One of the most useful and easily accessible papers on retention protocol, which supersedes any recommendation made by opinion, is The Royal College of Surgeons' Clinical Guidelines: Orthodontic Retention.4 The approach of the paper is based on sound evidence and looks at occlusion and other factors (such as rotations, spacing, periodontal health, root resorption, lower incisor alignment and position) which may modify retention protocol. This allows the clinician to think of bespoke retention protocols rather than habitual prescription for his/her patient and ask the question: What practical lessons can we learn about retention from comprehensive orthodontics that can help the stability of anterior tooth alignment cases?

To answer this we need to agree on the definition of retention. One of the most complete definitions of retention found in the literature is by Graber et al5 who define retention as ‘… the holding of teeth in optimal aesthetic and functional position.’ There are two factors which affect retention; one being the teeth trying to relapse to their original position and the other is the continuous ageing change of the adult dentition. Therefore, retention protocol needs to take both factors into account by the provision of retainers and by good maintenance of the overall dentition on a long-term basis. The following recommendations are based on opinion, experience and important theories widely accepted in orthodontic literature.

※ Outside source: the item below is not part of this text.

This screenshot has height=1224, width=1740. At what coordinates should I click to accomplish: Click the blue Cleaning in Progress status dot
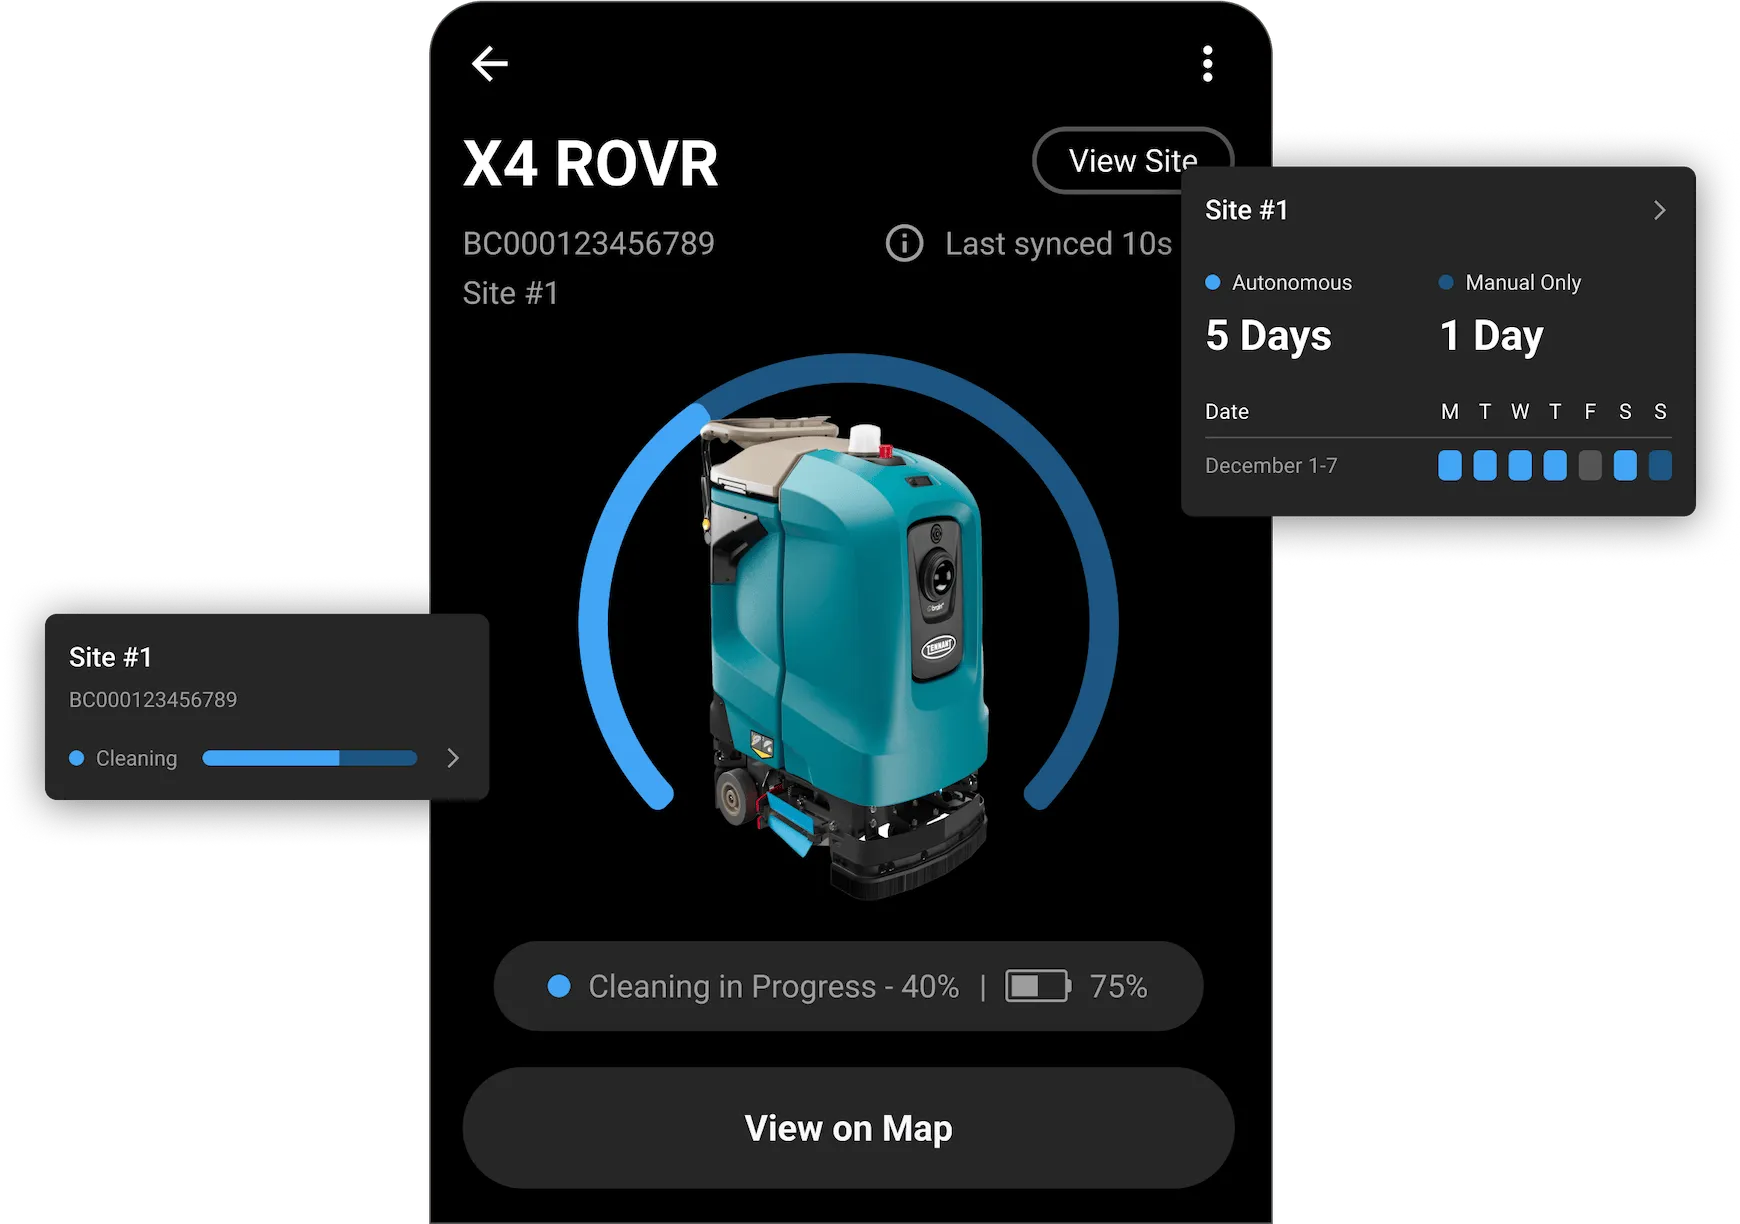coord(559,986)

Recommendations for stability

Understand the reasons behind early relapse and be prepared with a plan of action after active orthodontic treatment

Anterior tooth movement, whether it is for mild crowding or spacing, will cause stress and deformation of the attaching fibres in the periodontium. In particular, the collagen fibres of the periodontal ligament fibres and the elastic dento-gingival and inter-dental fibres. Reitan6 demonstrated that it takes up to 8 months for the fibres to remodel once the teeth have been held in the corrected position. Therefore, a strict retention protocol needs to be in place immediately after completion of orthodontic treatment to avoid relapse.

Good finishing reduces the occurrence of relapse, so choose the right cases for anterior alignment

de Freitas et al7 demonstrated, in a study of Class I malocclusions, that the quality of the finished occlusion achieved after orthodontic treatment had an effect on post-treatment relapse. Good orthodontic finishing was directly linked to better long-term stability. Anterior tooth alignment cannot guarantee good occlusal finishing of the whole occlusion; however, attention to case selection for anterior alignment cases reduces the need to compromise a result. Choosing cases with stable intercuspated buccal segments, normal overbite and overjet values with correct functional occlusion is a good start point.

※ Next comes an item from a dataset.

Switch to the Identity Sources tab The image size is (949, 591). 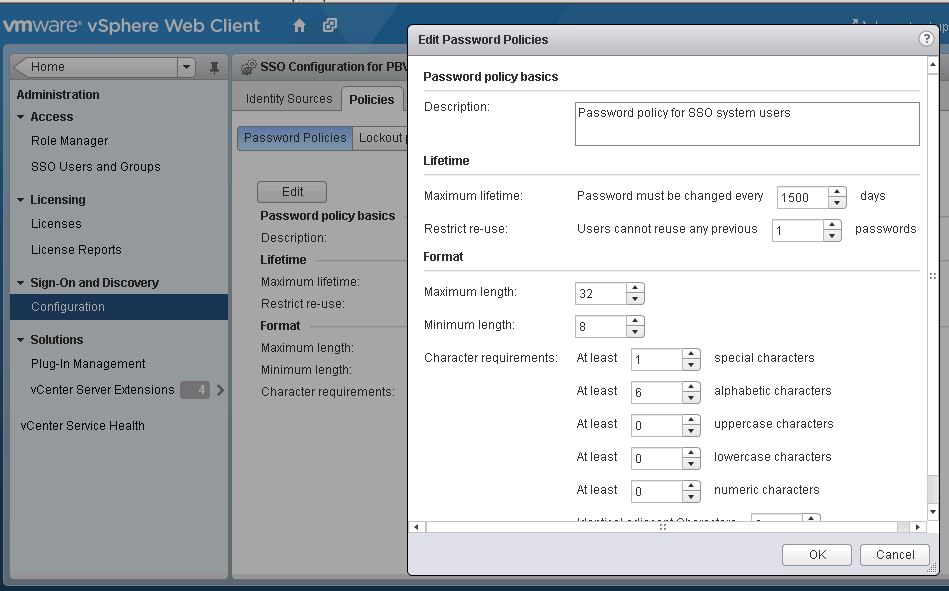click(289, 99)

Respect ‘the neutral zone’ and form will follow function

The neutral zone as described by Proffit8 and Dawson9 is based on the principle that teeth will not stay stable where muscles and soft tissues do not want them to be. The neutral zone is the area of balance between the tongue on one side and the buccinators and lips on the other side. Therefore, the strength and position of the peri-oral muscles and tongue will dictate the position and inclination of the anterior teeth. Any large orthodontic movements of the anterior teeth especially associated with an increased overjet may put the teeth in an area of increased instability.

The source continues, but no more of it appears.